Longtime farmers also have abandoned agriculture for better paying jobs in manufacturing and technical fields. Those who once worked on tractors and bush hogs have since found jobs as welders, machinists or maintenance supervisors, Goode said.
“They had the skills and backgrounds to transition,” he said. “They were a perfect fit and very trainable.”
Other Washington wage earners are commuting to higher-paying jobs at nearby medical and corporate facilities in Nelson and Marion counties — or as far as Lexington and Louisville.
“You should really look at workforces regionally in a 60-mile radius,” Goode said. “The county lines don’t divide us, they join us.”
 The mean travel time for Washington County commuters is about 27.7 minute, the Census shows.

Since 2000, the median home price in Washington County has appreciated more than $27,000. The average home here is now worth about $99,700, the Census shows. Median mortgage payments for homeowners are $931, the report shows, while those who rent will pay about $292 a month.
“In the last decade, you could go out and build the house of your dreams,” said Steve Hale, who’s sold real estate here for more than 33 years. “The status symbol was— and is—to live in more expensive housing.”
Census data shows there are 4,721 owner-occupied housing units here compared to 889 rental units. About 604 of those units are empty.
During the last decade, many developers and homebuilders constructed homes at 25 percent above their budget, Hale said. That drove up average home prices here. Outsiders have also discovered the low-cost of living in Washington County, said Hale, who predicts this trend to dramatically shape real estate prices during the next decade.

Initial figures from the federal record-keeping agency, released late last month, pinpoint a number of trends related to the means and averages of Washington County’s estimated 11,365  residents. Data shows Washington County largely mirrors the rest of the state in terms of race, education and economic indicators.
About 90.7 percent of the county’s population is white, the report shows.  Black, and Hispanic/latino populations have risen slightly in the last decade since the Census was conducted—but minorities still make up less than 10 percent of the population. That’s nearly identical to racial averages for Kentucky as a whole.
High school graduation rates have jumped locally more than 8 points since 2000, the Census shows.
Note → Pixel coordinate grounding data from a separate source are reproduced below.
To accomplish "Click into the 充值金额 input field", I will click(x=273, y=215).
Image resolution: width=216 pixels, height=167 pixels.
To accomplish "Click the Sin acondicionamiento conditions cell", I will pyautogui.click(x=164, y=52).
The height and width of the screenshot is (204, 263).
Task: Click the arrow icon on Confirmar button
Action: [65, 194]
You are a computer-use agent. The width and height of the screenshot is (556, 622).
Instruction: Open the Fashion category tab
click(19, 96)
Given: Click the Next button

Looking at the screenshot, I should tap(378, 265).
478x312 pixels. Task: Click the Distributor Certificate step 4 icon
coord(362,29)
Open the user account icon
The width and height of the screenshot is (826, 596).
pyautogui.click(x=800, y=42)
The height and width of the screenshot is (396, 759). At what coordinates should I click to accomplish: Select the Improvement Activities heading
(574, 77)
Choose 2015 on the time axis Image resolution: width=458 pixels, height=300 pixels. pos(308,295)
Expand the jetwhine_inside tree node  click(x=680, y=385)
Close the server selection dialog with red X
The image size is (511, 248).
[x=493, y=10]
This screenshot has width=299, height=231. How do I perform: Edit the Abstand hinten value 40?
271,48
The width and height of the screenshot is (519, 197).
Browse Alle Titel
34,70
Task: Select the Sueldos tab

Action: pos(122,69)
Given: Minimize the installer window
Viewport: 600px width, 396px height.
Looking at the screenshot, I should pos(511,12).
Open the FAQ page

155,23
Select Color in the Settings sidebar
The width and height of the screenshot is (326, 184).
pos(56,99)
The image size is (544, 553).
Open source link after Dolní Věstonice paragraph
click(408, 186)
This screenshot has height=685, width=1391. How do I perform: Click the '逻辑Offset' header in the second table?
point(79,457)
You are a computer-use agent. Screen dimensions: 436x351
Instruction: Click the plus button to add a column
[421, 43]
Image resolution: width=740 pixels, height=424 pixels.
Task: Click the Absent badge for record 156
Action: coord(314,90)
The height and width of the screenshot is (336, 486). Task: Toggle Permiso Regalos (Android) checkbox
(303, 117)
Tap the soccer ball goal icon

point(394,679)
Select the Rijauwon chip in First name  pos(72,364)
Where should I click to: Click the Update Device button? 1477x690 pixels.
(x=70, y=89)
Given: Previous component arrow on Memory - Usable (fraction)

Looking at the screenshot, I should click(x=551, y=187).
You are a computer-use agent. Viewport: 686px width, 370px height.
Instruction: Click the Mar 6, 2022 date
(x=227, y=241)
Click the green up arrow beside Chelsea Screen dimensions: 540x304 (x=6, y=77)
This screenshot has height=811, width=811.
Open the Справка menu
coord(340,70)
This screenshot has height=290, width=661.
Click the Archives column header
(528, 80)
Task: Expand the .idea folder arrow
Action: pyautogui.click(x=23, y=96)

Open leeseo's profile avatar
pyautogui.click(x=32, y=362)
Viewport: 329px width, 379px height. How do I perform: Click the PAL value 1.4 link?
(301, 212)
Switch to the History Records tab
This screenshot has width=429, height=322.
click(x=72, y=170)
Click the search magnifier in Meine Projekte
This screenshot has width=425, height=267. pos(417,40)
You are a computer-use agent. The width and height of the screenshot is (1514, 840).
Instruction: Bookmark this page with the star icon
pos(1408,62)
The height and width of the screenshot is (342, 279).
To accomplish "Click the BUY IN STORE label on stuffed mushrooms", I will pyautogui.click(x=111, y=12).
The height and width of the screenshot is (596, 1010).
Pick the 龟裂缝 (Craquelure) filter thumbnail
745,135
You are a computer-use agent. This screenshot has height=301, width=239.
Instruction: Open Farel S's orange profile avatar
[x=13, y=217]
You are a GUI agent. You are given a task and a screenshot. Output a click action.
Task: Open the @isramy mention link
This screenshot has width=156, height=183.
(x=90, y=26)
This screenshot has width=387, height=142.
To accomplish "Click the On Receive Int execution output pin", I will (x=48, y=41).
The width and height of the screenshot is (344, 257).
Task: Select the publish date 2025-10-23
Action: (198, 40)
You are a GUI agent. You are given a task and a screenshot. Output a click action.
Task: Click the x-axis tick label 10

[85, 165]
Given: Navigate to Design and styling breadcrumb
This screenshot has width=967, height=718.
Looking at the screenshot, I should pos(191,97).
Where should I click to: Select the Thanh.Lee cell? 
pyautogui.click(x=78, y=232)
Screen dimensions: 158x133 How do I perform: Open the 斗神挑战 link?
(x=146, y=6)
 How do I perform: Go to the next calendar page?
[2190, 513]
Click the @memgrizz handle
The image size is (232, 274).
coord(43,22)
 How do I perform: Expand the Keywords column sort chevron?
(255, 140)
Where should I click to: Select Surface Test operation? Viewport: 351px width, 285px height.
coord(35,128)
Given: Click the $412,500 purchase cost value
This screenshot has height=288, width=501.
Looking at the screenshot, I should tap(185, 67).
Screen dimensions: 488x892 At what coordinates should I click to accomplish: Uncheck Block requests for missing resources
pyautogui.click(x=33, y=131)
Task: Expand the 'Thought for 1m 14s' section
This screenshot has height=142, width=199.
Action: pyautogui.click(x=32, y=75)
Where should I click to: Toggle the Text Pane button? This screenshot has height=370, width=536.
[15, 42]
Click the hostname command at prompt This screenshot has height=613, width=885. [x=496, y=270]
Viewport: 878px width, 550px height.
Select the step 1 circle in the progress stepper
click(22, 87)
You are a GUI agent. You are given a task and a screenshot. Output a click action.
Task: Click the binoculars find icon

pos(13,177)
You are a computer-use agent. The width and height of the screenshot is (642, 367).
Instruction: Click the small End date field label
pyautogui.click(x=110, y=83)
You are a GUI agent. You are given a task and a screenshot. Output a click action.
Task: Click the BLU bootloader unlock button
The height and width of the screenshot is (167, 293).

Nearly 77 percent of the Washington County workforce has obtained a high school diploma; less than 12 percent have obtained a bachelor’s degree or higher. While a substantial improvement, those education rates are below state and national levels.
Washington County Schools Superintendent Robin Cochran attributed the higher graduation rates to a number of education initiatives.
“One of our main focuses is creating a personal connection with every student,” she said. “The high school calls it ‘naming them and claiming them.”
That extra attention to student engagement is helping educators remove personal barriers, which have prevented some of the most at-risk students from obtaining a diploma in the past.
Educators are further exposing students earlier to a number of post-secondary and technical opportunities, she said.
“We’re focusing on student readiness and college preparedness,” she said, noting newly established partnerships with the county’s technical school and St. Catharine College.  
The district has also retained and graduated a number of struggling students with its alternative classroom. The program offers credit recovery to those at-risk of falling behind.
Higher graduation rates across Kentucky can also be partly attributed to the state’s “No Pass, No Drive” legislation, which bars failing students from securing or retaining a drivers license.
Cochran said she supports state legislation that would raise the high school drop out to 18.  
Graduation rates are intrinsically tied to a person’s future earning potential and the county’s economy, Cochran said.